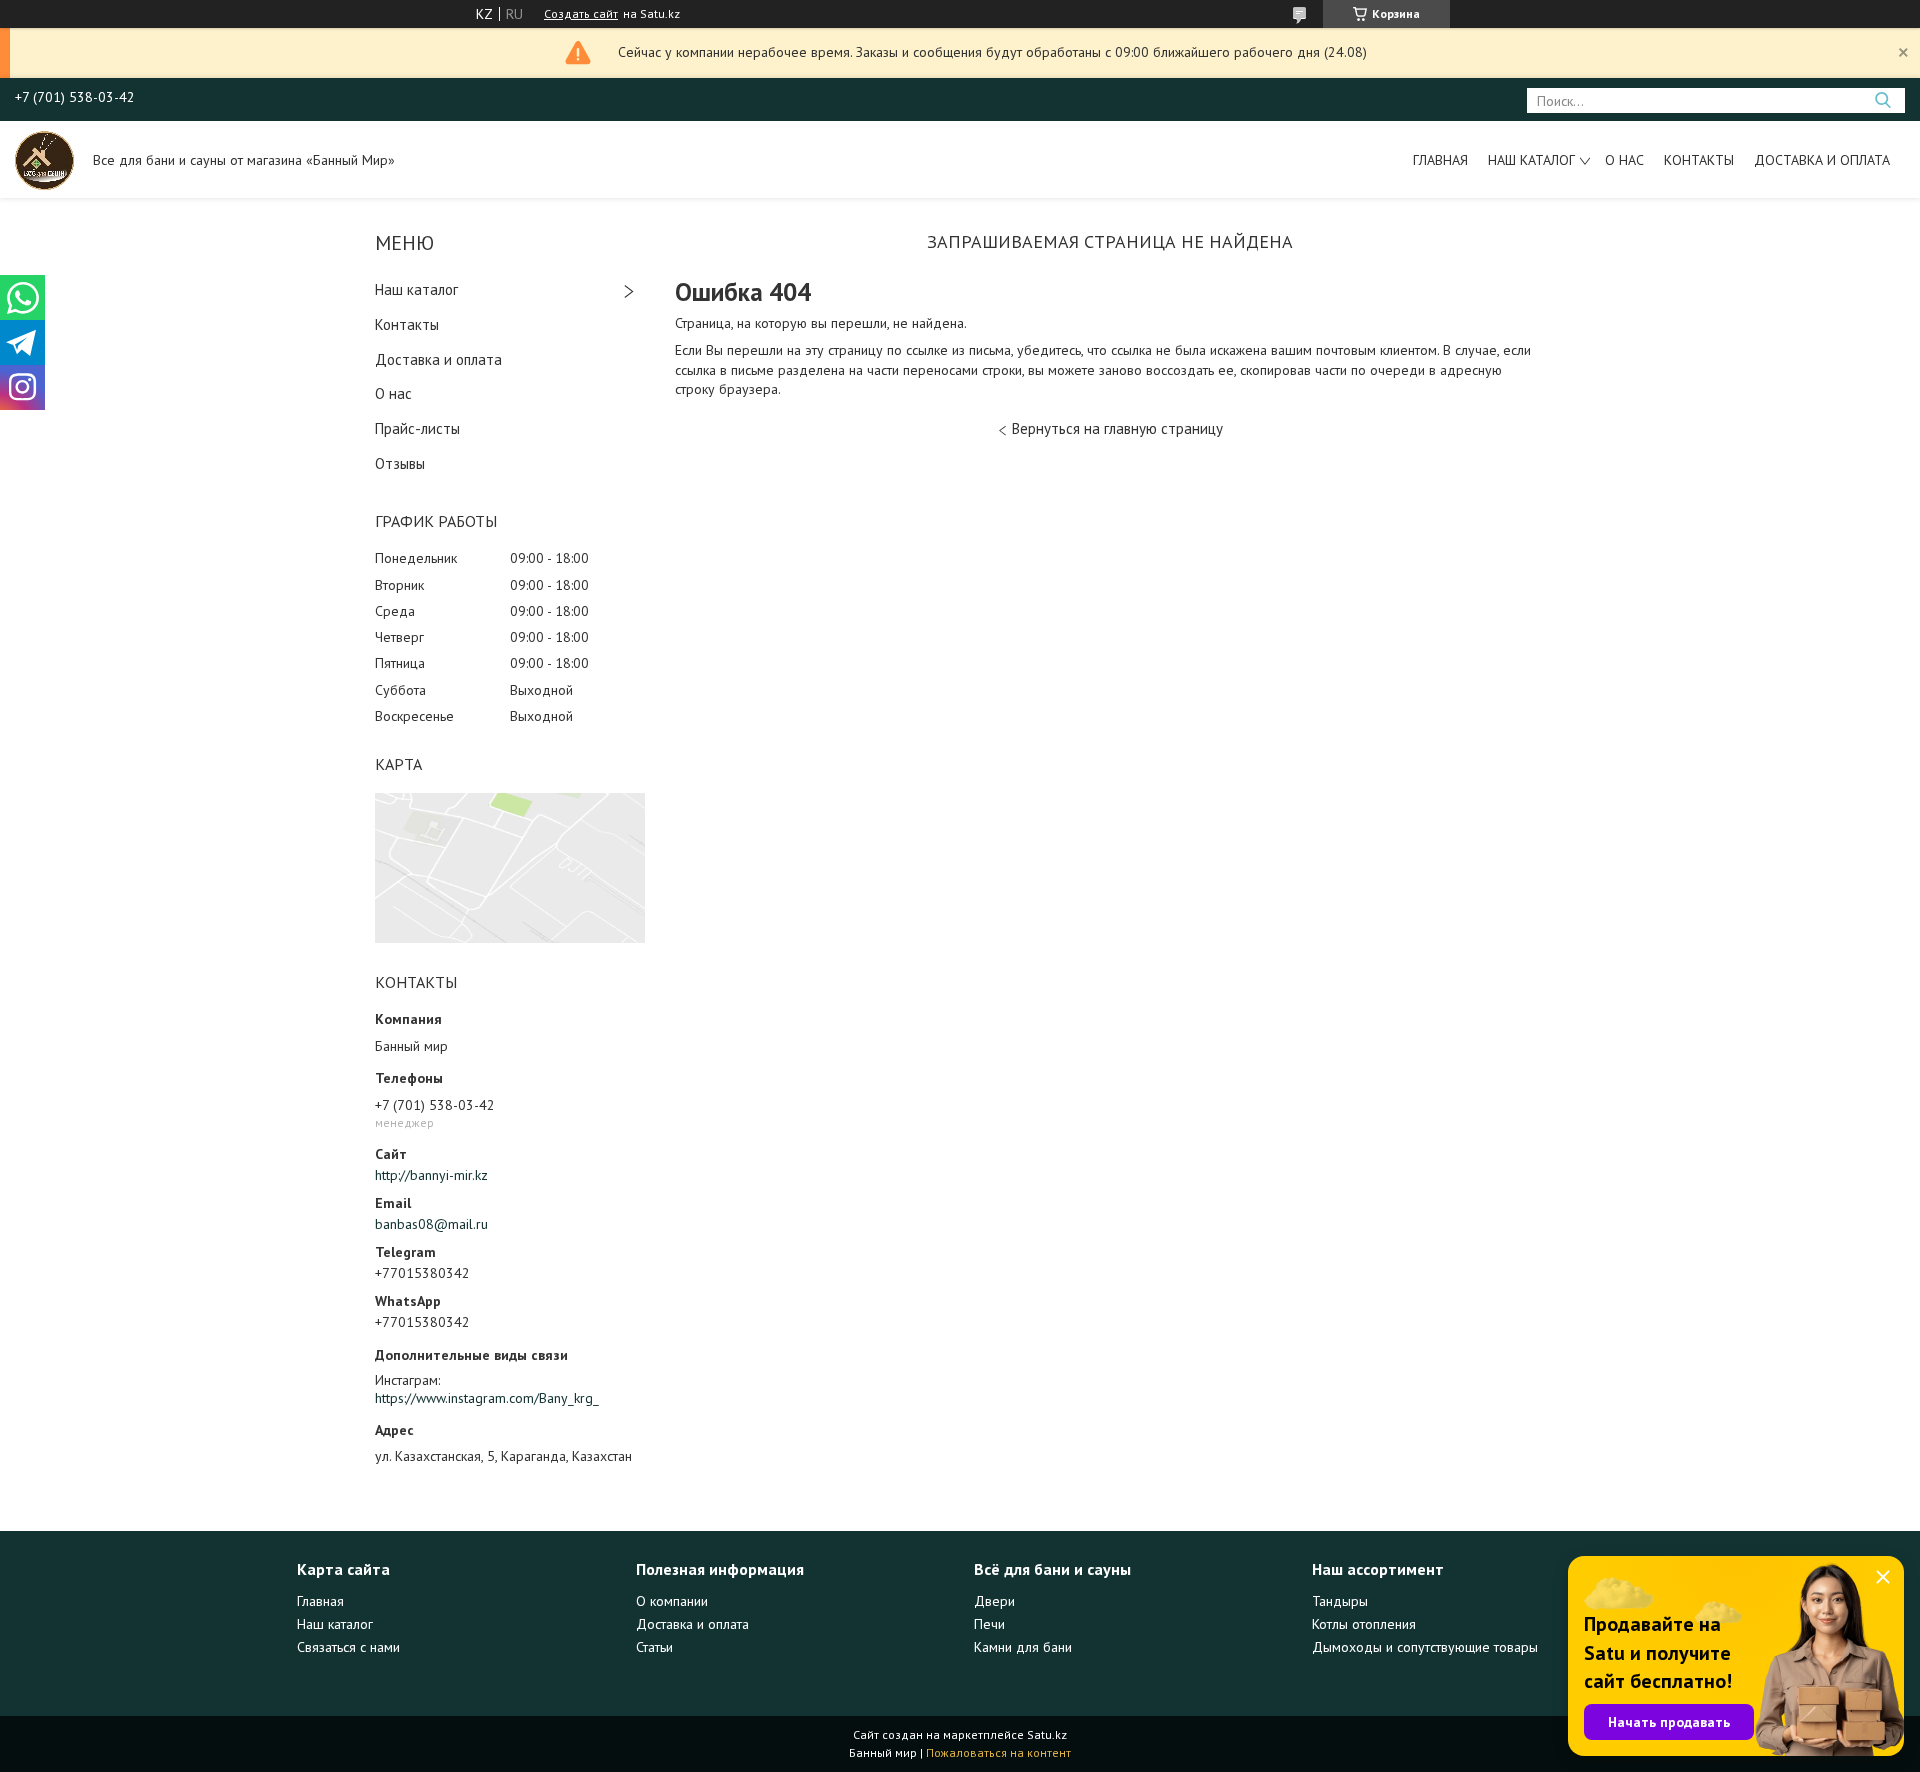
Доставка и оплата (1822, 160)
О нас (1624, 160)
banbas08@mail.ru (431, 1224)
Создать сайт (581, 14)
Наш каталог (1531, 160)
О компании (672, 1601)
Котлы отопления (1364, 1624)
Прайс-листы (417, 428)
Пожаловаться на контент (998, 1752)
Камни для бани (1023, 1647)
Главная (1440, 160)
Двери (994, 1601)
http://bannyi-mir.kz (431, 1175)
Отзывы (400, 463)
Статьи (654, 1647)
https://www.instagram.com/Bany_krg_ (487, 1398)
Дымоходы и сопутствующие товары (1425, 1647)
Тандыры (1340, 1601)
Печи (989, 1624)
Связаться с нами (348, 1647)
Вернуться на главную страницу (1117, 428)
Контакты (1699, 160)
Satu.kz (1047, 1734)
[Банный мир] (44, 159)
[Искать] (1882, 100)
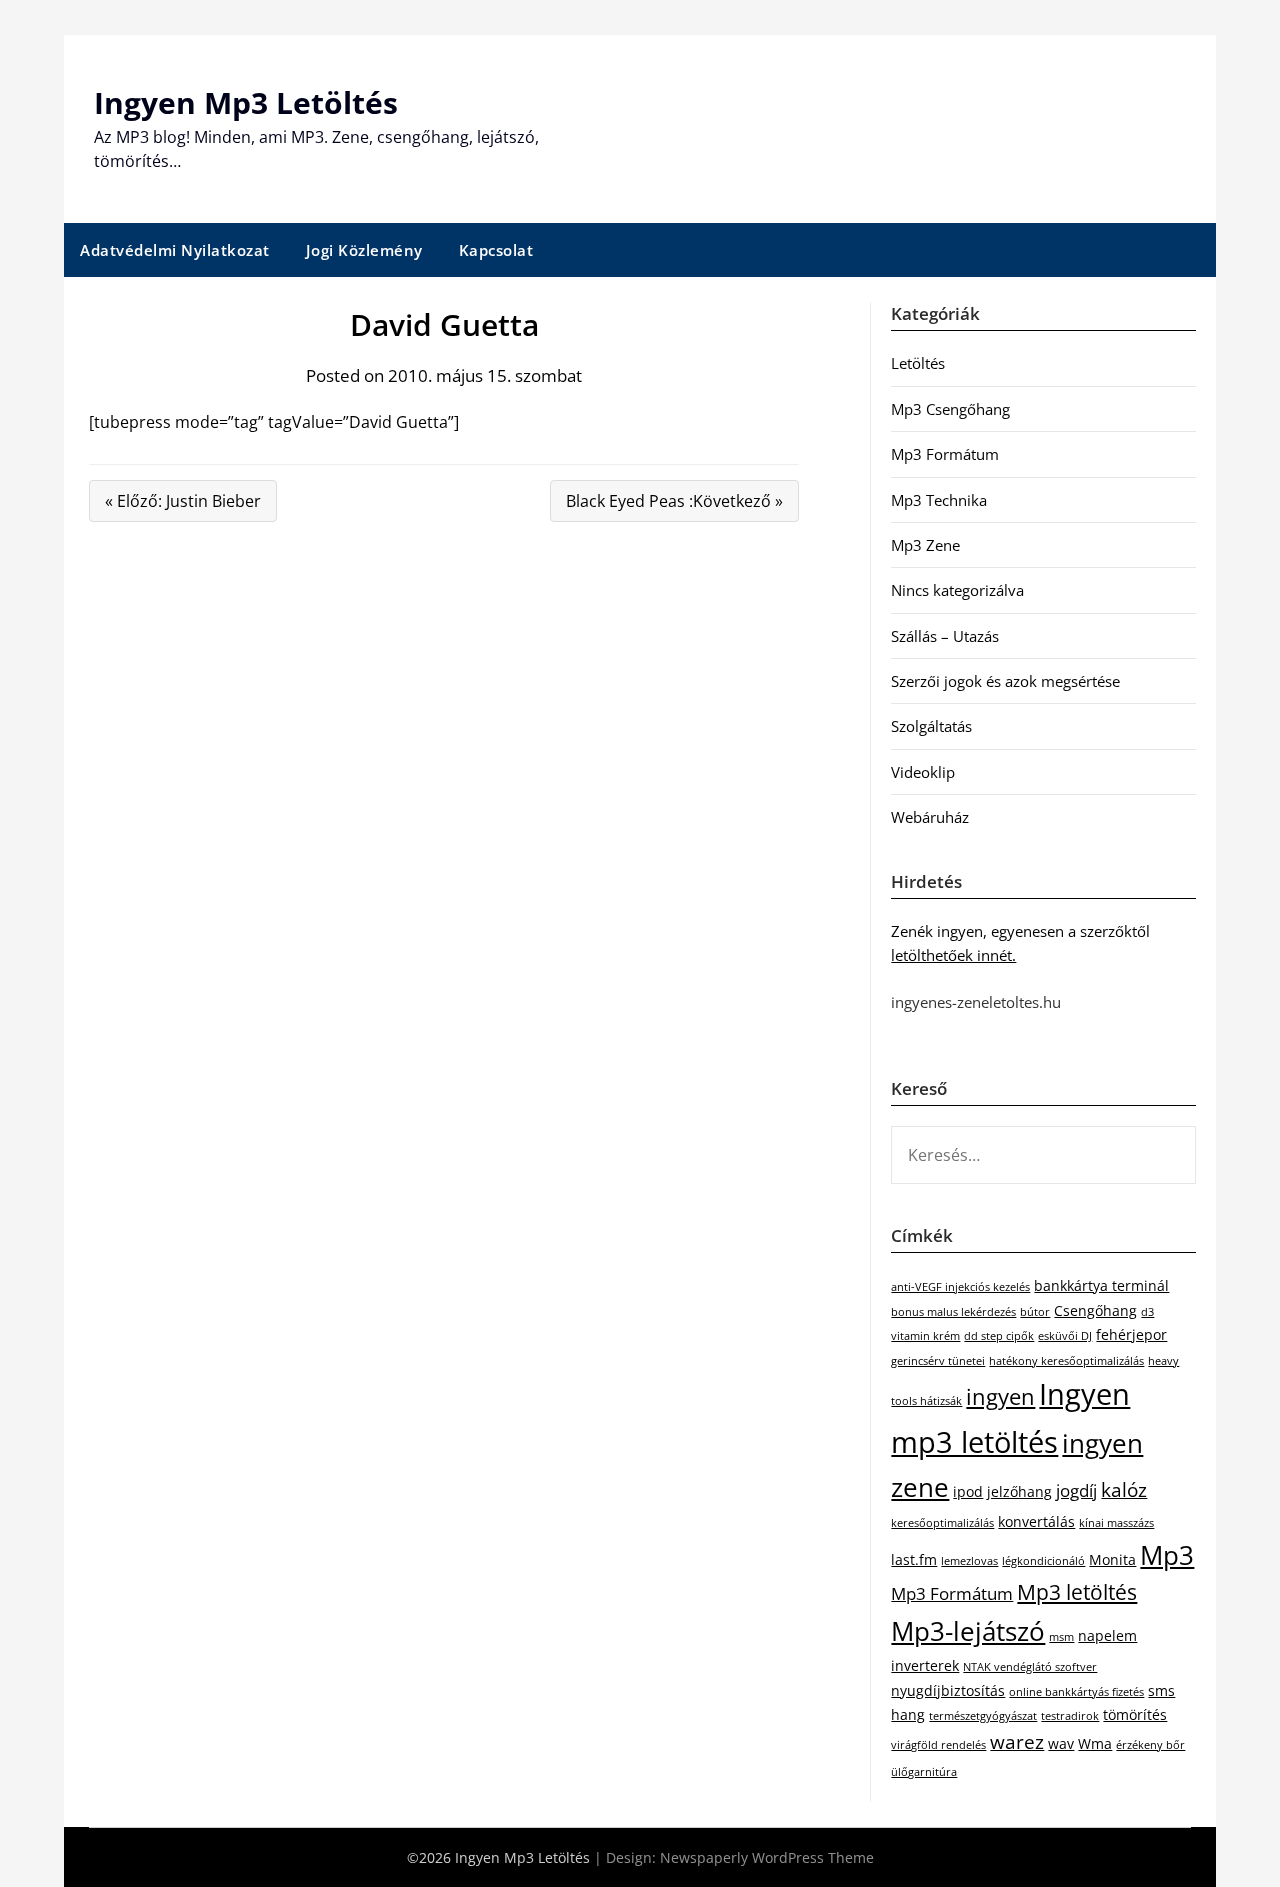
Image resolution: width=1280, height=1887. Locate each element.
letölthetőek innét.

Task directions → Repeat exactly the lines from the one holding "[Банный мир] (44, 159)" through the last line of the entries, both included; the pictures do not belong in the copy.

Written solution →
[Банный мир] (44, 159)
[Искать] (1882, 100)
Image resolution: width=1280, height=1887. Locate each element.
letölthetőek innét.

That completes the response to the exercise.